CREATE TABLE [dbo].[Family](
[Id] INT NOT NULL IDENTITY(1,1) PRIMARY KEY CLUSTERED,
[Name] NVARCHAR(64) NOT NULL)
GO
INSERT INTO [dbo].[Family] VALUES
('Arecaceae'), ('Cucurbitaceae'), ('Rosaceae'),
('Passifloraceae'), ('Bromeliaceae'), ('Malvaceae');
GO
CREATE TABLE [dbo].[Fruit](
[Id] INT NOT NULL IDENTITY(1,1) PRIMARY KEY CLUSTERED,
[Name] NVARCHAR(64) NOT NULL,
[IdFamily] INT NOT NULL FOREIGN KEY REFERENCES [dbo].[Family](Id),
[Calories] INT NOT NULL)
GO
INSERT INTO [dbo].[Fruit] VALUES
('Coconut', 1, 354), ('Date', 1, 282), ('Strawberry', 3, 32),
('Watermelon', 2, 30), ('Passionfruit', 4, 97), ('Cherry', 3, 64),
('Pineapple', 5, 48), ('Apple', 3, 52);
GO
Reads and queries
SELECT
Gets data in a tabular structure.

.....

### [Instructions for the task]
Pick up the SQL walkthrough on the Family and Fruit tables where it ends and keep writing it. The lines after this come from an unrelated source.

### [Provided material]
.....

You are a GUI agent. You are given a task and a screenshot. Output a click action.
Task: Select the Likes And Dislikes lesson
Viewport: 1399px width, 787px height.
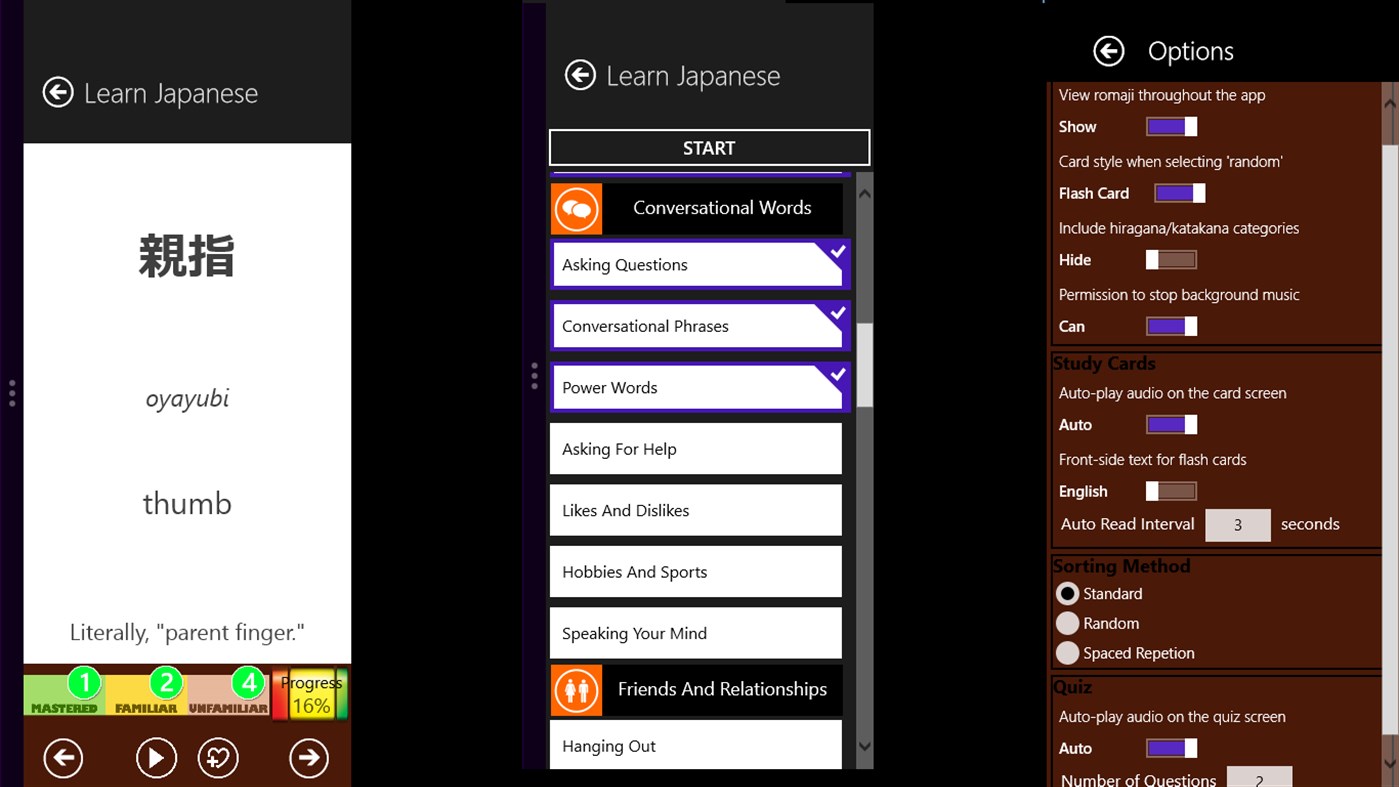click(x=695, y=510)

.....

### [Result for this exercise]
SELECT [Name], [Calories]
FROM [dbo].[Fruit]
WHERE [Calories] < 50
Returns:
Name | Calories |
---|---|
Strawberry | 32 |
Watermelon | 30 |
Pineapple | 48 |
*
means all columns:
SELECT *
FROM [dbo].[Fruit]
WHERE [Calories] < 50
Id | Name | IdFamily | Calories |
---|---|---|---|
3 | Strawberry | 3 | 32 |
4 | Watermelon | 2 | 30 |
7 | Pineapple | 5 | 48 |
LEFT, RIGHT, INNER JOINS
Interlaces two or more tables by reference columns; this interlacing can be used for queries, insertions, updates and deletions.
Here we'll focus only on INNER JOIN and LEFT JOIN.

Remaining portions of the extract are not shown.